=== DIRECTIONS FOR THIS TASK ===
Copy the whole listing below exactly.

=== RECORD SET ===
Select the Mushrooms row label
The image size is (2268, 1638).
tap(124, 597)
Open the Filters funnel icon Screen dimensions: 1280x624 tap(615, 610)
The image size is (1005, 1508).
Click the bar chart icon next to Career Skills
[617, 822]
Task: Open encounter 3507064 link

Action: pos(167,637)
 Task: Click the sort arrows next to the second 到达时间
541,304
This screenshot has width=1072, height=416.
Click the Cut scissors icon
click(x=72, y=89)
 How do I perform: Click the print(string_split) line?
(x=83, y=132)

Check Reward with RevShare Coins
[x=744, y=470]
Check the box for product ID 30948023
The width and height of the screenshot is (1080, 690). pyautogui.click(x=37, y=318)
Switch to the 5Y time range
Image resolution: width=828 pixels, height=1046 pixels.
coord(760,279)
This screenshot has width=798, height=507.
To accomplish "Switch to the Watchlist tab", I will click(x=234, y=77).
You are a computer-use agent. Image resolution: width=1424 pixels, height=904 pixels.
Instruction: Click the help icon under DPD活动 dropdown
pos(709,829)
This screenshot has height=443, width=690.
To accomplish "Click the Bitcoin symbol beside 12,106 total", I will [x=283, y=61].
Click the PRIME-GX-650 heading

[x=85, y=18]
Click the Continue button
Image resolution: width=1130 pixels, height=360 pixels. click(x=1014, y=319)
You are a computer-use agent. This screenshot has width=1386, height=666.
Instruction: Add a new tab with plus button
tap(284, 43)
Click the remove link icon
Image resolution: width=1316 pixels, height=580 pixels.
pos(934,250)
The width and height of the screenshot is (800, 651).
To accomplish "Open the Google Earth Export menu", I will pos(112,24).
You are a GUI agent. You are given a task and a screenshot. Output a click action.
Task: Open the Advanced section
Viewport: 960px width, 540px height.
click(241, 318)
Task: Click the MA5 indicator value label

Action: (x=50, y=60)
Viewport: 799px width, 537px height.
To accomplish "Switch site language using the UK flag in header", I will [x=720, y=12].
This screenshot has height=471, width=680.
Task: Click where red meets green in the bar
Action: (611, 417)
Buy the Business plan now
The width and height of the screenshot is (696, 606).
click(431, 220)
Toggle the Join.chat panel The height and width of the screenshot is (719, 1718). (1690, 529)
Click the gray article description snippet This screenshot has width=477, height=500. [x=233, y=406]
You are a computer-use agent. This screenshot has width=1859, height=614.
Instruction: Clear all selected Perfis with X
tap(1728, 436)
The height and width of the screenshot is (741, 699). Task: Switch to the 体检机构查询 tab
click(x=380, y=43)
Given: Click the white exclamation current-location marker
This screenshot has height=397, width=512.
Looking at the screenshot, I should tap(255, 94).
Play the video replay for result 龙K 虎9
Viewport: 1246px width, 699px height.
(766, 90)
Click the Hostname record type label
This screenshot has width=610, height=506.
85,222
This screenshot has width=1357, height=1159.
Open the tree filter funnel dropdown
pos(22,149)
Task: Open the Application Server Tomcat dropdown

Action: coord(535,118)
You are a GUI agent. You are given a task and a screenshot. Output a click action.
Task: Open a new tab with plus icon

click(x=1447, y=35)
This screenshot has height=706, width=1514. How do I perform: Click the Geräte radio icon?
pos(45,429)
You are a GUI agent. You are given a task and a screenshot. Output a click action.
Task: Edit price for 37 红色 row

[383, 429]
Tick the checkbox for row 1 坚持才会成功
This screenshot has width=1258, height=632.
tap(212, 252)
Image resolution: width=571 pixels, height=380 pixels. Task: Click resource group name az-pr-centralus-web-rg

=== REPLY ===
Select the Mushrooms row label
The image size is (2268, 1638).
tap(124, 597)
Open the Filters funnel icon Screen dimensions: 1280x624 tap(615, 610)
The image size is (1005, 1508).
Click the bar chart icon next to Career Skills
[617, 822]
Task: Open encounter 3507064 link

Action: pos(167,637)
 Task: Click the sort arrows next to the second 到达时间
541,304
This screenshot has width=1072, height=416.
Click the Cut scissors icon
click(x=72, y=89)
 How do I perform: Click the print(string_split) line?
(x=83, y=132)

Check Reward with RevShare Coins
[x=744, y=470]
Check the box for product ID 30948023
The width and height of the screenshot is (1080, 690). pyautogui.click(x=37, y=318)
Switch to the 5Y time range
Image resolution: width=828 pixels, height=1046 pixels.
coord(760,279)
This screenshot has width=798, height=507.
To accomplish "Switch to the Watchlist tab", I will click(x=234, y=77).
You are a computer-use agent. Image resolution: width=1424 pixels, height=904 pixels.
Instruction: Click the help icon under DPD活动 dropdown
pos(709,829)
This screenshot has height=443, width=690.
To accomplish "Click the Bitcoin symbol beside 12,106 total", I will [x=283, y=61].
Click the PRIME-GX-650 heading

[x=85, y=18]
Click the Continue button
Image resolution: width=1130 pixels, height=360 pixels. click(x=1014, y=319)
You are a computer-use agent. This screenshot has width=1386, height=666.
Instruction: Add a new tab with plus button
tap(284, 43)
Click the remove link icon
Image resolution: width=1316 pixels, height=580 pixels.
pos(934,250)
The width and height of the screenshot is (800, 651).
To accomplish "Open the Google Earth Export menu", I will pos(112,24).
You are a GUI agent. You are given a task and a screenshot. Output a click action.
Task: Open the Advanced section
Viewport: 960px width, 540px height.
click(241, 318)
Task: Click the MA5 indicator value label

Action: (x=50, y=60)
Viewport: 799px width, 537px height.
To accomplish "Switch site language using the UK flag in header", I will [x=720, y=12].
This screenshot has height=471, width=680.
Task: Click where red meets green in the bar
Action: (611, 417)
Buy the Business plan now
The width and height of the screenshot is (696, 606).
click(431, 220)
Toggle the Join.chat panel The height and width of the screenshot is (719, 1718). (1690, 529)
Click the gray article description snippet This screenshot has width=477, height=500. [x=233, y=406]
You are a computer-use agent. This screenshot has width=1859, height=614.
Instruction: Clear all selected Perfis with X
tap(1728, 436)
The height and width of the screenshot is (741, 699). Task: Switch to the 体检机构查询 tab
click(x=380, y=43)
Given: Click the white exclamation current-location marker
This screenshot has height=397, width=512.
Looking at the screenshot, I should tap(255, 94).
Play the video replay for result 龙K 虎9
Viewport: 1246px width, 699px height.
(766, 90)
Click the Hostname record type label
This screenshot has width=610, height=506.
85,222
This screenshot has width=1357, height=1159.
Open the tree filter funnel dropdown
pos(22,149)
Task: Open the Application Server Tomcat dropdown

Action: coord(535,118)
You are a GUI agent. You are given a task and a screenshot. Output a click action.
Task: Open a new tab with plus icon

click(x=1447, y=35)
This screenshot has height=706, width=1514. How do I perform: Click the Geräte radio icon?
pos(45,429)
You are a GUI agent. You are given a task and a screenshot. Output a click action.
Task: Edit price for 37 红色 row

[383, 429]
Tick the checkbox for row 1 坚持才会成功
This screenshot has width=1258, height=632.
tap(212, 252)
Image resolution: width=571 pixels, height=380 pixels. Task: Click resource group name az-pr-centralus-web-rg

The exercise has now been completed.